Processo breve: Nuova impunità, passa la norma salva premier.

Processo breve – Via libera dell’Aula della Camera all’articolo. Passa quindi la prescrizione ridotta per gli incensurati.
Massiccia presenza di deputati di maggioranza come non si vedeva da tempo. L’opposizione continua con l’ostruzione. Il via libero definitivo dovrebbe arrivare in serata.

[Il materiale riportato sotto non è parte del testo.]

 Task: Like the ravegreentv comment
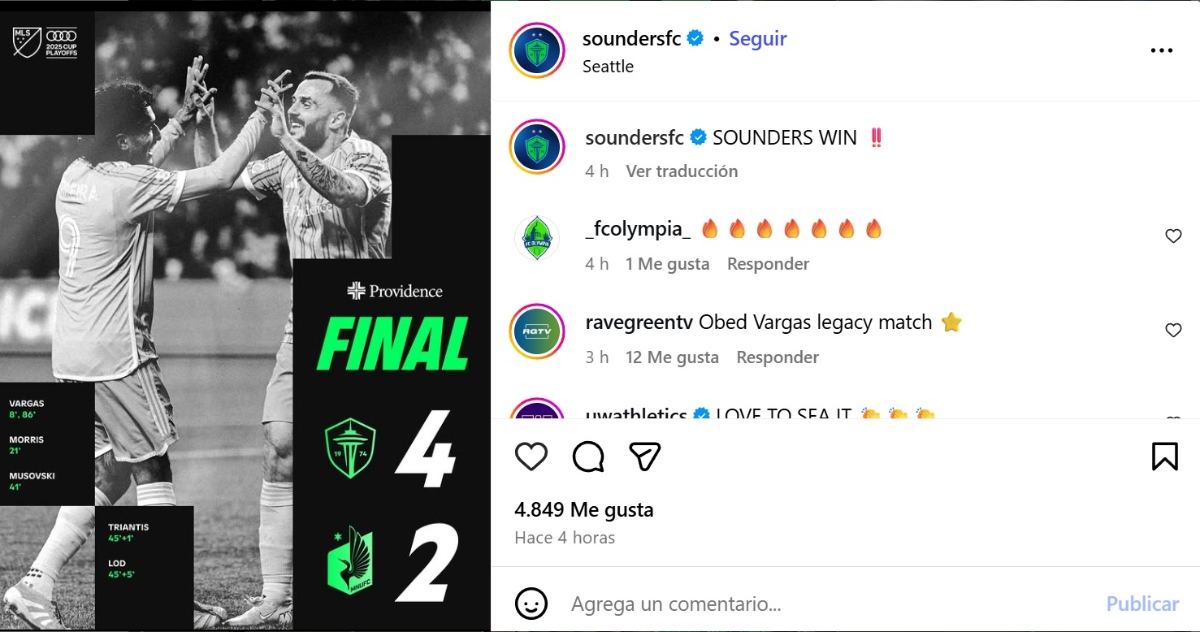click(1174, 330)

Prescrizione breve per gli incensurati – Via libera della Camera all’articolo 3 del testo sulla prescrizione breve. L’articolo votato è fondamentale in quanto accorcia i tempi della prescrizione per gli incensurati, è passato con 306 sì e 288 no.
Pier Luigi Bersani critica fortemente l’intera legge: “E’ una doppia vergogna che si facciano leggi così, e solo leggi così, perché non si riesce a parlare d’altro“, ha detto il segretario del Pd durante una conferenza stampa alla Camera. “Noi siamo con la gente dell’Aquila per la ricostruzione e vicini alle famiglie delle vittime della strage di Viareggio,e vogliamo finalmente pensare all’Italia“.
Il centrodestra dunque, paladino della sicurezza e legalità, rende ancor più difficile la condanna per un incensurato che commette un reato, limitando ancora di più i tempi utili per istituire un processo da parte della magistratura.
Duro il finiano Granata: “Il vergognoso appiattimento da parte dei parlamentari provenienti da An sul processo breve, senza un sussulto di dignità neanche su emendamenti finalizzati a superare problemi relativi ai procedimenti di corruzione o di salvaguardia ai familiari delle vittime del terremoto de L’Aquila, rappresenta la certificazione oggettiva che la grande tradizione legalitaria della destra italiana è rappresentata ormai solo da Futuro e Libertà“.

L’allarme dell’Anm – Anche l’Anm contro il provvedimento che rende più difficile “sbattere i criminali in galera”.
L’evasione fiscale e la corruzione sono i reati più insidiosi e diffusi in Italia e hanno la minore sanzione. Con la prescrizione breve si dà maggiore possibilità ai corrotti, ai corruttori e agli evasori di farla franca”. Lo ha sottolineato il segretario dell’Associazione nazionale magistrati Giuseppe Cascini, nel corso di una trasmissione sulla prescrizione breve in onda su Sky. Cascini si è chiesto retoricamente se sia giusto che “la risposta del Parlamento alla corruzione e all’evasione fiscale dilagante sia un ulteriore bonus per chi si macchia di questi reati”.